Organizational agility is a hot topic and a hot approach today. However, in many ways, it is a matter of unlearning some past organizational habits and practices! Could it be that you and I were each created to be naturally agile, but we have merely been trained over time by organizations and society to be more rigid in our approaches? This article examines this idea and lays out a new proposition for thinking in a more agile manner that is more adapted to today’s realities.
This is the first of a series of four articles on the subject of organizational agility, where we explore key distinctions of agility at the organizational level. This article, Part 1 in the series, “Agile Instincts and Mindset”, looks at the foundational nature of agile as compared to other approaches that people and organizations adopt. Part 2, “Team vs Organization Perspective,” looks more closely at the distinct perspectives on agile at different levels within the organization. Part 3, “Adaptability vs Predictability,” considers the management friction between the two forces of adapting and predicting. Finally, Part 4, “Balancing Planning and Adaptability,” dives deeper into the benefits and shortcomings of planning, where an adaptive approach can help optimize planning effectiveness.
What parents taught you
Think for a bit about what your parents taught you. After all, they were the first teachers for most of us. Now experiences will vary, but most parents want the best for their children. And they want their children to find something to do with purpose and related to inherent skills. But your parents were influenced by the world too, and molded in certain ways…that may not have fully drawn on that idea of finding what your natural talents are…and what you were best suited to do. What you were taught may have had more to do with necessity and what was available at the time…and you need to pull away from that to adopt a more agile and adaptive mindset.
What school taught you
After your parents, you were indoctrinated to the world by school experiences. Some argue that school experiences mold us in the wrong way, making us more compliant and submissive, reactionary and less action-oriented. Others would argue that school opened the world to them… Whatever your experience, school surely was an influence in some way on your life and your thinking. Think about what you learned…wand what you did not learn. Remember that it was only a starting point and that learning is a lifelong endeavor.

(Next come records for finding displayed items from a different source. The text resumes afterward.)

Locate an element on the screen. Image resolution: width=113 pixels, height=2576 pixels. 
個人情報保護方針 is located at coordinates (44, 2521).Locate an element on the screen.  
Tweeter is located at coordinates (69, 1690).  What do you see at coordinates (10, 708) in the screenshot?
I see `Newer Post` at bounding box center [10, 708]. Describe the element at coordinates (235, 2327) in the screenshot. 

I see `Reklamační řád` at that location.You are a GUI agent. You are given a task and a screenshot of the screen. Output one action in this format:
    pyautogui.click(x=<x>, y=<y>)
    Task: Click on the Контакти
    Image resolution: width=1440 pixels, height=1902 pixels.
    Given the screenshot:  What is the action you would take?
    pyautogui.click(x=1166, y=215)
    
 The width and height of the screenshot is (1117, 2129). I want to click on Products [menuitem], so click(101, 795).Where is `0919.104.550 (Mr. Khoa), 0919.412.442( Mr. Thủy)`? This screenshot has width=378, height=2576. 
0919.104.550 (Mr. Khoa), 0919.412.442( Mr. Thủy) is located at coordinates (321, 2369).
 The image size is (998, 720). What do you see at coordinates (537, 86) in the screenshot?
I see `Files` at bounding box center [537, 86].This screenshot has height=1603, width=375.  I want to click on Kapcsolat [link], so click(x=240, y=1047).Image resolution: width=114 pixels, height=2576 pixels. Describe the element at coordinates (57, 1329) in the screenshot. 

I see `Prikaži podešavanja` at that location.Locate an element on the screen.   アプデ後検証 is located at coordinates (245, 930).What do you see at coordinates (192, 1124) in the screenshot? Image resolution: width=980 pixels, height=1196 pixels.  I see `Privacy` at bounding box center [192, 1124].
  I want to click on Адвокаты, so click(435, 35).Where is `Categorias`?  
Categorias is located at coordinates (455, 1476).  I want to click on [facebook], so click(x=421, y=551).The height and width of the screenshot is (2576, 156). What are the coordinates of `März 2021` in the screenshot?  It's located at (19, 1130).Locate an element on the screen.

Be open to learning new things…and to ‘unlearning’ where necessary – and you will be adopting an important piece of the agile mindset.
**What organizations taught you
Organizations are structured to perpetuate themselves. Systems are in place to ensure that, based upon the best ideas at the time, things would keep moving forward. However, the ‘best ideas’ you may have learned at that one time may no longer be viable. To be a leader, you need to think outside the box and question that. You need an agile mindset for that kind of fresh thinking.
How you see the world
Like organizations, you have made decisions at particular points in time. Many of these decisions fixed, at least for a time, a particular world view in your mind. Remember always that the world may have changed…and your breadth and perspective of vision may have changed. Take the time to take a fresh look, to check your assumptions, test your ideas with others, and adjust your world view accordingly. This will open your mind to the best of agile thinking.
Do you consider yourself to have an agile mindset?